Final answer:
The point-slope form equations for the given slopes and points are presented, demonstrating the application of the slope and a specific point on the line. For the vertical line case, the reason behind the impossibility of representing it in the traditional point-slope form, due to an undefined slope, is explained.
Step-by-step explanation:
1.) The point-slope form of the equation of the line with a slope of -2 and an x-intercept of -1 can be written as y - 0 = -2(x - (-1)) or y = -2(x + 1). Since the line intercepts the x-axis at (-1,0), we can use this point and the slope to write the equation.
2.) For a line passing through (1, 3) with a slope of 2, the point-slope form is given by y - 3 = 2(x - 1).
3.) For a line passing through (-1, 5) with a slope of -1, we use the same format to write the equation as y - 5 = -1(x - (-1)) or y - 5 = -1(x + 1).

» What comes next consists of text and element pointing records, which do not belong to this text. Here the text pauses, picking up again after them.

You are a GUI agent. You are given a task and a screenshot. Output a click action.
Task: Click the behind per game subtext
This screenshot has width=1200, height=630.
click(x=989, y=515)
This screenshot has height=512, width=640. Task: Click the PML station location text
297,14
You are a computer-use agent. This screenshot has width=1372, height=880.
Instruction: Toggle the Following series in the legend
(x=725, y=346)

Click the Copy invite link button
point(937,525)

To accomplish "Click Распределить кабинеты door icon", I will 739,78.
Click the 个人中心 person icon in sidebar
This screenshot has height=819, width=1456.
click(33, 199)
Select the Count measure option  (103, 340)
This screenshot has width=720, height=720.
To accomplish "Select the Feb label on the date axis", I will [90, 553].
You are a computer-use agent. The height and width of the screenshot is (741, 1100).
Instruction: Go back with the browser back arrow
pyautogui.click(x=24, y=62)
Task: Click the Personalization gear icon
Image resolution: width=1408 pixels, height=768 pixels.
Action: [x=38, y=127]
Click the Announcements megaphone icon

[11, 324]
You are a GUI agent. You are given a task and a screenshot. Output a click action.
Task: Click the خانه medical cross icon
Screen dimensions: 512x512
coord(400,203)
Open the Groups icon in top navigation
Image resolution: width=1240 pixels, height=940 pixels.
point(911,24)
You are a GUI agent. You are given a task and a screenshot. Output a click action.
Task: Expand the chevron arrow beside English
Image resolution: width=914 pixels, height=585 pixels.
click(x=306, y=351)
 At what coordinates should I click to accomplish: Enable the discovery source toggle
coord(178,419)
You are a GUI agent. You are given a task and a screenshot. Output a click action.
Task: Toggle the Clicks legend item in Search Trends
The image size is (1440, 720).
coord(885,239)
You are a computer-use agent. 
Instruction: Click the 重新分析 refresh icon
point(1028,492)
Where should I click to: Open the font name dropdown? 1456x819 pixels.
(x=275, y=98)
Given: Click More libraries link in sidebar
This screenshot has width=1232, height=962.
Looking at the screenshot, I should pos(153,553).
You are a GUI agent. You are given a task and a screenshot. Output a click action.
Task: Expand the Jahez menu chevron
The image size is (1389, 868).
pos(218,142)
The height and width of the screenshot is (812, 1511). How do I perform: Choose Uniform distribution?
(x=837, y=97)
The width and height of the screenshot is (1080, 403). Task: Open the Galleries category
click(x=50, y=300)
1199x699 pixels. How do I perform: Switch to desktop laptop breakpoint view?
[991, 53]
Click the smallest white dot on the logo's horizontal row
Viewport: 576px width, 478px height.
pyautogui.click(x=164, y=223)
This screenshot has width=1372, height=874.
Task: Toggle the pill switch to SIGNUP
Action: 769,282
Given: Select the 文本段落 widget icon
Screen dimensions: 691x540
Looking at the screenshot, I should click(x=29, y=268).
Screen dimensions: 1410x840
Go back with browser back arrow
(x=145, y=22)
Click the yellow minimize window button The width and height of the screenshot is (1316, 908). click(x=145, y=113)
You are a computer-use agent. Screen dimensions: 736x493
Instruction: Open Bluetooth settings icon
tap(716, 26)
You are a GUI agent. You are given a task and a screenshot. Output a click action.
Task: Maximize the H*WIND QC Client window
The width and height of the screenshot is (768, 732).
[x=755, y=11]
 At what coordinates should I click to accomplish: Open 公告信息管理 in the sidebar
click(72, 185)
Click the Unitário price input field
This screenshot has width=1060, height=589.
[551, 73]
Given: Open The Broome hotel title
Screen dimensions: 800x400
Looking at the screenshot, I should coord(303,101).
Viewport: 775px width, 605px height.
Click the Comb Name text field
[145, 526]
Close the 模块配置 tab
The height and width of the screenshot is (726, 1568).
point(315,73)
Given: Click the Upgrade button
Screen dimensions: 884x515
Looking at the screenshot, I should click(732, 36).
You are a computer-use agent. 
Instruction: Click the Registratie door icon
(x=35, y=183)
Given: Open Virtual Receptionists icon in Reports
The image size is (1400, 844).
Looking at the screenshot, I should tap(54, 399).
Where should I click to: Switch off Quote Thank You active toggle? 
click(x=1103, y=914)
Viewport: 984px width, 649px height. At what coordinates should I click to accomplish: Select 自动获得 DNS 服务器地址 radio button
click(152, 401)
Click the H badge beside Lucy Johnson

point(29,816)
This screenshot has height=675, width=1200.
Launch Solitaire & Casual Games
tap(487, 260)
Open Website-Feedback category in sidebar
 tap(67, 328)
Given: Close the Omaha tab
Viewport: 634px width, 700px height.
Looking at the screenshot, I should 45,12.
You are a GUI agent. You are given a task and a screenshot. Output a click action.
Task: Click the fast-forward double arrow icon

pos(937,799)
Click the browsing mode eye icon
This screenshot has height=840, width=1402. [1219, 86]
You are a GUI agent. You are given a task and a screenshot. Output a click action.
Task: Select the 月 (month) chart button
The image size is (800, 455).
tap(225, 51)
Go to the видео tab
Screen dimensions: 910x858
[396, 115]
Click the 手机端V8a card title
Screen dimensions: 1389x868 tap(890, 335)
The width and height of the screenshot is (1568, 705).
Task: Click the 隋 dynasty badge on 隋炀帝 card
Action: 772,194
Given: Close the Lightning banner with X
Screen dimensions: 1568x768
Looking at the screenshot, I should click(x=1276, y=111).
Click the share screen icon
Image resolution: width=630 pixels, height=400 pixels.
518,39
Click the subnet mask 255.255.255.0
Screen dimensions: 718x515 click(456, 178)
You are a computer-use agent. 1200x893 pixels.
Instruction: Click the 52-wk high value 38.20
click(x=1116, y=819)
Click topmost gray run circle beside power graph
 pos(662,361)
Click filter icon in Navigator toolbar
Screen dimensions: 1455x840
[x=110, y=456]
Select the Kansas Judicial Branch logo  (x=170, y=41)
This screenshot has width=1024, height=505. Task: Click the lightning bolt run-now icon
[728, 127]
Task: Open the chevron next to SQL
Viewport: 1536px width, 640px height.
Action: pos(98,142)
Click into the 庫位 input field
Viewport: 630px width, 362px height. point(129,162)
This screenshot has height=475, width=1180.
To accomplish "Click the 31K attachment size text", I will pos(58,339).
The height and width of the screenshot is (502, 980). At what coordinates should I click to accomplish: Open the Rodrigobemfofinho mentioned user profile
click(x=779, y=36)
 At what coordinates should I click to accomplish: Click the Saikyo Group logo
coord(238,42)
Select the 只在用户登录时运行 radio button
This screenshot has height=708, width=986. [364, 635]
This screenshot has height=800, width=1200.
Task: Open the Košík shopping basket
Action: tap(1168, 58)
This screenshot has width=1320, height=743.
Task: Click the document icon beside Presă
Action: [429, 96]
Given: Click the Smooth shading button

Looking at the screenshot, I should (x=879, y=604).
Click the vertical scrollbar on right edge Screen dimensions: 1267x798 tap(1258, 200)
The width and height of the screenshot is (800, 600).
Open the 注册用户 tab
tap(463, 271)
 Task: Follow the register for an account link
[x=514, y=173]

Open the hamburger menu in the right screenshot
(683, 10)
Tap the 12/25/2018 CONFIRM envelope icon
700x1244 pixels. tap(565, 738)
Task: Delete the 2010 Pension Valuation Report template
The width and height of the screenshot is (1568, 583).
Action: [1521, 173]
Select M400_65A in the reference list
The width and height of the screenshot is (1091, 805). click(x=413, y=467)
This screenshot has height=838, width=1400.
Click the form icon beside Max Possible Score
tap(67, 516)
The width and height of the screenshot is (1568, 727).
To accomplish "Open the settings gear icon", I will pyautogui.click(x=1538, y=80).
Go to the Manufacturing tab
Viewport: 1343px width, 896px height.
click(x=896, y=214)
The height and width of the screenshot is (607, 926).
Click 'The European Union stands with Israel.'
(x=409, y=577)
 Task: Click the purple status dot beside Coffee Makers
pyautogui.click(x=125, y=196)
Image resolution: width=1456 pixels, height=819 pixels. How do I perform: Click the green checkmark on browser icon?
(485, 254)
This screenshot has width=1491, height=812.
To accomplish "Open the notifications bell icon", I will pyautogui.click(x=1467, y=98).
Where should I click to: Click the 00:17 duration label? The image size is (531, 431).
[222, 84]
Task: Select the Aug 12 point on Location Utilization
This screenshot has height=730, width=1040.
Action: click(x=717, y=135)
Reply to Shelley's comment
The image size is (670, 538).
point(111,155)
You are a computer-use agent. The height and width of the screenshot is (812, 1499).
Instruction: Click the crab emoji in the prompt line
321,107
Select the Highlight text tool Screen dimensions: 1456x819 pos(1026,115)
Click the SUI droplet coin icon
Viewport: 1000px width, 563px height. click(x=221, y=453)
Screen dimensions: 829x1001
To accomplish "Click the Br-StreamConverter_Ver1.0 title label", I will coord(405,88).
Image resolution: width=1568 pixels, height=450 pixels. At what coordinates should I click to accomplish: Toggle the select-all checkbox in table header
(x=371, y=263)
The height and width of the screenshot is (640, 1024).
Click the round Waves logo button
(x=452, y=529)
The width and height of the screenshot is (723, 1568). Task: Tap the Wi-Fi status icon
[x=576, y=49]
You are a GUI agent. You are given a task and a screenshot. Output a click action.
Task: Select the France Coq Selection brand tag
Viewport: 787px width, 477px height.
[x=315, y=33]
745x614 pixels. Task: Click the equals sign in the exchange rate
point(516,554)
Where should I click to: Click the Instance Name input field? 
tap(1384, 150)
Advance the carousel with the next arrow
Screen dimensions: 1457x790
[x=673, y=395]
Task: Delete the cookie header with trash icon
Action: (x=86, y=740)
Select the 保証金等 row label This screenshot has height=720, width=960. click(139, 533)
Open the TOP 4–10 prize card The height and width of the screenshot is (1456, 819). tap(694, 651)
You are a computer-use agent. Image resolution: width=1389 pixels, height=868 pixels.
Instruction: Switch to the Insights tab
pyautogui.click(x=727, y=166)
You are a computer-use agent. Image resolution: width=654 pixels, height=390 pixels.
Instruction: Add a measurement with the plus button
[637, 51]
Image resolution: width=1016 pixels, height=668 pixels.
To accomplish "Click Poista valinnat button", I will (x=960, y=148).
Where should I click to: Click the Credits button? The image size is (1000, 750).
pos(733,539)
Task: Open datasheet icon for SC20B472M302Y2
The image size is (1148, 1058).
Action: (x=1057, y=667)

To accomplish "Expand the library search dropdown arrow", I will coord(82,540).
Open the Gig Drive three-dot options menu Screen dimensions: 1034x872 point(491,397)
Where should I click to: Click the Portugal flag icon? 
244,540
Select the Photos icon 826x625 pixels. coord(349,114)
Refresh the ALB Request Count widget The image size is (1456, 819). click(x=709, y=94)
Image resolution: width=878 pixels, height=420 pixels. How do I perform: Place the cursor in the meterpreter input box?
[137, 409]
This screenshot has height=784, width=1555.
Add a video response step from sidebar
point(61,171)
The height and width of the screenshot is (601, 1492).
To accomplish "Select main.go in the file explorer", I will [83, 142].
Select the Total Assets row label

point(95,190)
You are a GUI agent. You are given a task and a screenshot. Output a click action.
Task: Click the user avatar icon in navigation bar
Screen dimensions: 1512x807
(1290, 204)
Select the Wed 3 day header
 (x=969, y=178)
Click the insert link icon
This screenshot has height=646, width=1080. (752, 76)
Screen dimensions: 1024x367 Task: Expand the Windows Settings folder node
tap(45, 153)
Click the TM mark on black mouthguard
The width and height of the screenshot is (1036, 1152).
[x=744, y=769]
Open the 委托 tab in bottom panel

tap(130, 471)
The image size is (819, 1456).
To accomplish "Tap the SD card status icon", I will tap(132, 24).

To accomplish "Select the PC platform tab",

4.) A horizontal line passing through (2, 1) has a slope of 0, thus the point-slope form is simply y = 1, since the y-value remains constant.
5.) It is not possible to write the equation of a line passing through (-6, 6) and (-6, 2) in the traditional point-slope form because this line is vertical and the slope is undefined. The x-value remains constant at -6, indicating that there is no run, only a rise or fall, which is why the slope calculation (rise/run) would result in division by zero.